Being away from home is always difficult. But being away when tragedy
of this magnitude occurs is overwhelming.
As this story was unfolding I was about to give a speech
about hope, dreams and survival. I would share with them the story of
my oldest son being a cancer survivor. I would sing to them an upbeat
song of joy and success. But I just walked away from a scene of tragedy
Without diminishing the significance of this terrible loss I offer some
hope to you.
I remembered that in stark contrast to this scene played out before the
entire world there was another story.
I imagined that while this was unfolding a group of young people were
rehearsing for the Spring Choir Concert to be held at a school in a
community some where in our country. I thought at that same moment
shots were being fired that ended lives, hundreds of Rotary Clubs were
meeting once again to make plans for their youth programs they are so
famous for. I knew for a fact that in my own local community the first
ever Northeast Optimist International Club was meeting that evening.
Their motto is "Friend of Youth."
In schools across this nation children were learning science and math so
that maybe one of these kids would grow up to find a cure for the same
cancer that threatened my son's life. Perhaps in a history class some
where kids were excited about stories of America's growth and it ignited
in them a dream to one day lead this nation to greater glory.

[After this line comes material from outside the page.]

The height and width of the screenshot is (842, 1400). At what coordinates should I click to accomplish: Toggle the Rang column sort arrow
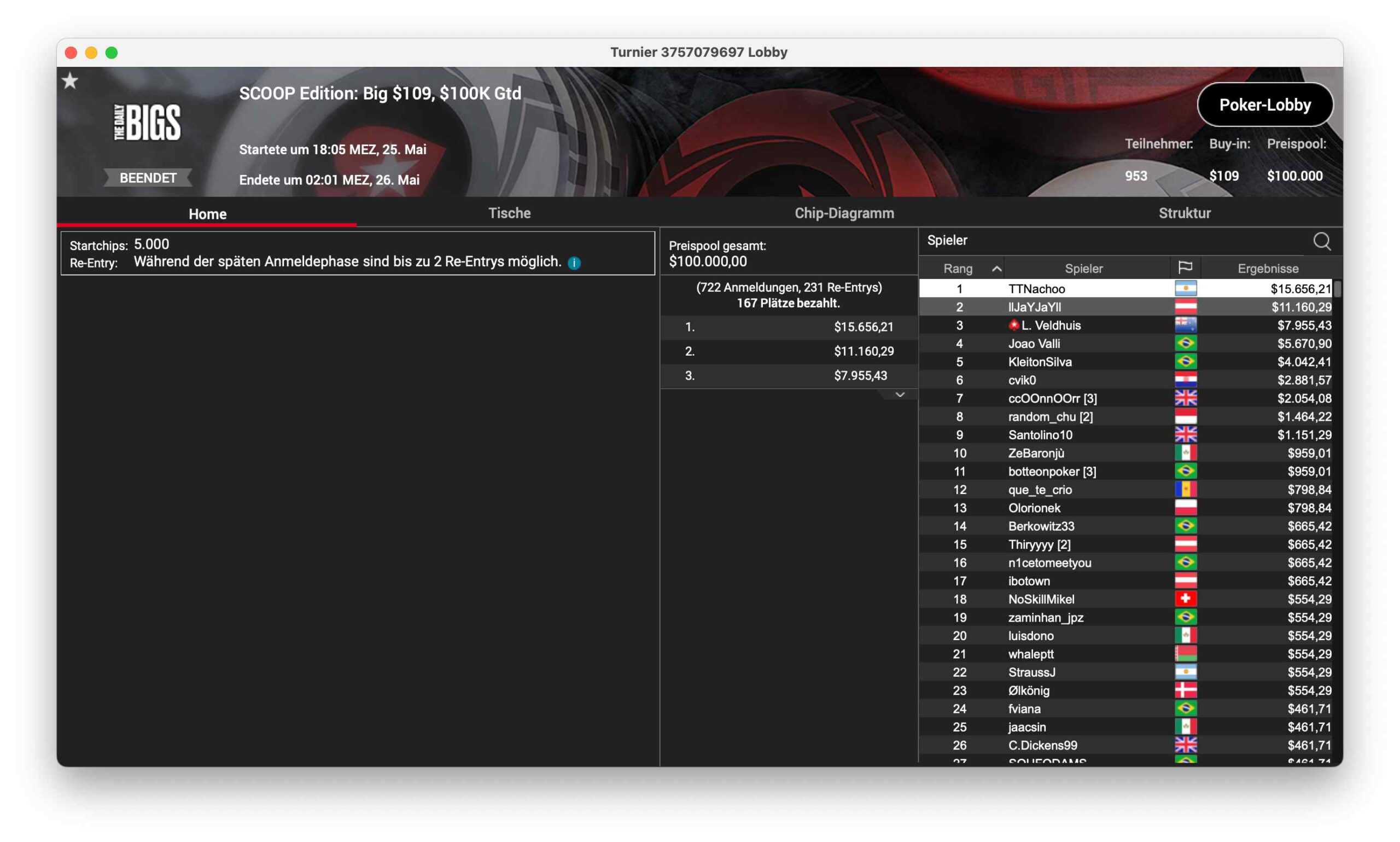(x=996, y=269)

The women of churches and synagogues were meeting that morning to plan
their fundraisers to help buy books for the children's library, clothe
the poor and feed the hungry. Millions of loving, caring parents went
off to work and when word of this hideous event made its way through the
factories and businesses, they paused for a moment, thought of their
children and thanked God for their safety. Then I guarantee you that
hugs and kisses were generous that evening when once again these same
parents held their children, this time as if they wanted to never let
"I love you!" was said a million times a million this morning as the
reports of "15 dead at Colorado high school" blackened the banners of
every major newspaper.
Our biggest enemy is fear. If we live in fear of participating in the
same freedoms that so many before us gave their lives for, then the hate
mongers and the killers win.
Mourn and cry as I did. Then pick up your head and look around. I
challenge you today to fight back. Join a club, call your child's
school and find out when the next PTA meeting is and be a part of it.
Write your Congressman and voice your concern. Now turn to the
Community News section of your local paper and thank God for all of the
people who are involved with making America great.
Oh, yes. I did call my son to tell him I loved him. He said, "I love
you too, Dad!" I stayed awake most of that night remembering why.